In the last election, Mr. Obama’s margin of victory in the popular vote was 7.26%. A commanding lead over John McCain. A number of things potentially contributed to this victory. There was a significantly large turnout aver 63% of eligible voters, one of the highest since 1960. The President received 95% of the Black votes, 66% of Hispanic votes and 70% of Lesbian/Gay/Bisexual/Transsexual (LGBT) votes*. But it does not appear that this will be the case this time. The current polling data shows 88% of Blacks, 60% of Hispanics, and estimates of 60% from LGBT still support Obama. While this is a key and significant reduction in what was a very active voting demographic, the looming problem may be that the empirical data derived from discussion with individuals within these groups shows potentially a significantly larger reduction in support than the polling data suggests.
A significant portion of Blacks, Hispanics and LGBT last time initially better identified with, and supported, Hillary Clinton, and in the end shifted to Barak Obama in the closing days of the primary. A good portion may have shifted due to the milestone factor–supporting the concept of the first African-American president. A number of voters, in these demographics, today privately profess to regretting their shift and a good number have been outspoken in their respective communities about the lack of fulfillment of their shifted vote.
The recent public statements by members of the association of black churches is startling both in the plainness of their dissatisfaction with the president on the subject of gay marriage and the fact that they have actually made their statements in the main stream and no longer inside the communities and in private. Just two years ago Michael Weinstein, President of AIDS Healthcare Foundation in Los Angeles, one of the major leading HIV/AIDS organizations in the U.S. ran a series of articles and a national campaign focused on the question, “Who was better for HIV/AIDS: George Bush of Barak Obama.” Not surprising to many in the LGBT community, but very surprising to those outside the community, George Bush won the day.

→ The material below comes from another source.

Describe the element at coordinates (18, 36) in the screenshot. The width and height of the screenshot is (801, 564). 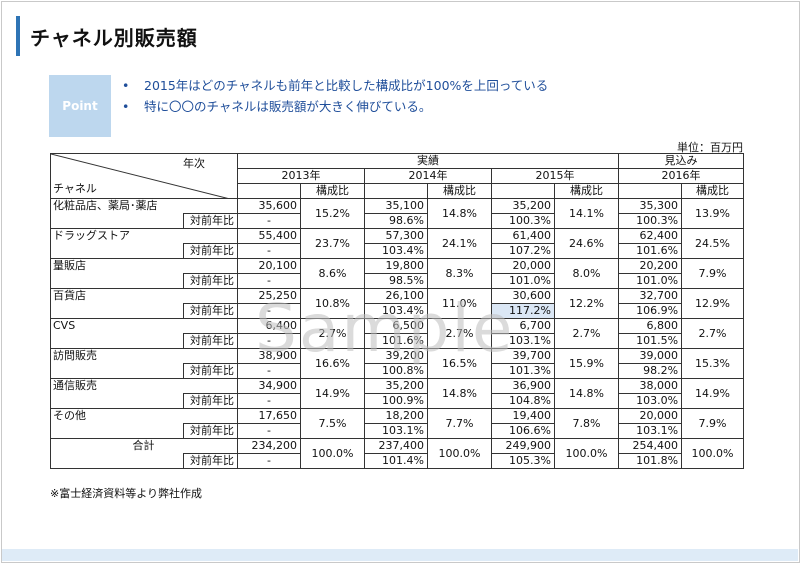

Is it possible that the minority, or brotherhood, effect that Mr. Blue spoke so clearly to me about a few years ago could be obscuring the real voting intentions of these cohorts behind a wall of silence driven by this brotherhood effect? Is it possible that publically, and in polling calls, these disaffected constituents hold to the community or group line and in reality will either not vote at all, or will vote AOTO? (Anyone Other Than Obama).
Some say that these groups will still vote as they did the last time because they can not bring themselves to vote for a republican in general, or Mitt Romney in particular. But is this really true? People that feel their trust is betrayed, as some in these constituencies clearly do, likely will not be so dispassionate. Likely, either they will not vote, or they will vote in order to make a statement.
In the end, the discussion with Mr. Blue is a telling one and something we should all think about in the next ninety-eight days as the rhetoric heats up and the lunacy grows. Like everything else in our hyper-partisan self-focused world, one side will hope the brotherhood effect holds true and the other will hope it is false. We will know the answer shortly.